> Exercise requirements
Take the data below and filter it for lines containing the word "will"; show each line found.
*** Opening of Data supplied ***
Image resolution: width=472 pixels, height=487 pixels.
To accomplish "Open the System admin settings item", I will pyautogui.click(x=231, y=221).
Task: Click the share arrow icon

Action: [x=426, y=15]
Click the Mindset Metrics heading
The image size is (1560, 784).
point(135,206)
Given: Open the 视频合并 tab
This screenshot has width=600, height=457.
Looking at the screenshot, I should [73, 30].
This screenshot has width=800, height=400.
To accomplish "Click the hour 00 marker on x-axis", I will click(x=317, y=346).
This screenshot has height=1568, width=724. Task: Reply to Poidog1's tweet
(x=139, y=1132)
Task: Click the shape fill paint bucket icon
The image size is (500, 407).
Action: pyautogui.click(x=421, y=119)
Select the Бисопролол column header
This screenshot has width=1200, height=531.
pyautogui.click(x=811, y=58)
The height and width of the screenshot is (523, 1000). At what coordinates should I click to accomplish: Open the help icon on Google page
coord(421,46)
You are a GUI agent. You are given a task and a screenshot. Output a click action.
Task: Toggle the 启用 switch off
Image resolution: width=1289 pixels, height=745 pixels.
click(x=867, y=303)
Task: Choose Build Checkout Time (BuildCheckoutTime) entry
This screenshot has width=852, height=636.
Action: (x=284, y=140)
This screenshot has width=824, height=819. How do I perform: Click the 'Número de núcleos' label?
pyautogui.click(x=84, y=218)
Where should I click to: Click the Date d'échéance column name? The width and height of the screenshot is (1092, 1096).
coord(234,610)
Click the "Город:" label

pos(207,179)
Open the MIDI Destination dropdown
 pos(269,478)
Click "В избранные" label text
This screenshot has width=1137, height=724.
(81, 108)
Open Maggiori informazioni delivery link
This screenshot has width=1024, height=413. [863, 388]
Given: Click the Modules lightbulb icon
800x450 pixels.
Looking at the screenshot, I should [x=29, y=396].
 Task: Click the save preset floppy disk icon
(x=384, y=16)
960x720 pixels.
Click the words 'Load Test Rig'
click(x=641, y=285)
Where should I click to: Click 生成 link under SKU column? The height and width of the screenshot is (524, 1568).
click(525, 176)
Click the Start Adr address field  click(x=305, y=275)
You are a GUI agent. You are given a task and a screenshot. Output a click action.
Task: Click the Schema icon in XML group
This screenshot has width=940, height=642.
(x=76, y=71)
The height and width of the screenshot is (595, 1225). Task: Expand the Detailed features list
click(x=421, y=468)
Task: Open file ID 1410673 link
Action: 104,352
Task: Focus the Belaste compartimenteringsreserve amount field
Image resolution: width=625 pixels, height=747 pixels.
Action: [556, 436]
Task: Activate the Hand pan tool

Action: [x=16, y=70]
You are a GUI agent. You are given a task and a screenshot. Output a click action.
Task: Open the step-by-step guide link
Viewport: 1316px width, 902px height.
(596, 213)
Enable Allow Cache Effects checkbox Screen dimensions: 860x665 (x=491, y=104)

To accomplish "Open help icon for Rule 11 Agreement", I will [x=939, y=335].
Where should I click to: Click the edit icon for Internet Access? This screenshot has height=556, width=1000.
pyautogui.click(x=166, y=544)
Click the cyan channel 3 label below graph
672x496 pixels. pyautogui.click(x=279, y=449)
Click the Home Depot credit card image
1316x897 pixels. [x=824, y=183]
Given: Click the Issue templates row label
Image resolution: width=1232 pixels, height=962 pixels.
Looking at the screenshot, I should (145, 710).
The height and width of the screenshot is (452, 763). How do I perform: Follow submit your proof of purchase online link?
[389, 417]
*** Close of Data supplied ***
> Written answer
To accomplish "Open the System admin settings item", I will pyautogui.click(x=231, y=221).
To accomplish "Click the hour 00 marker on x-axis", I will click(x=317, y=346).
To accomplish "Open help icon for Rule 11 Agreement", I will [x=939, y=335].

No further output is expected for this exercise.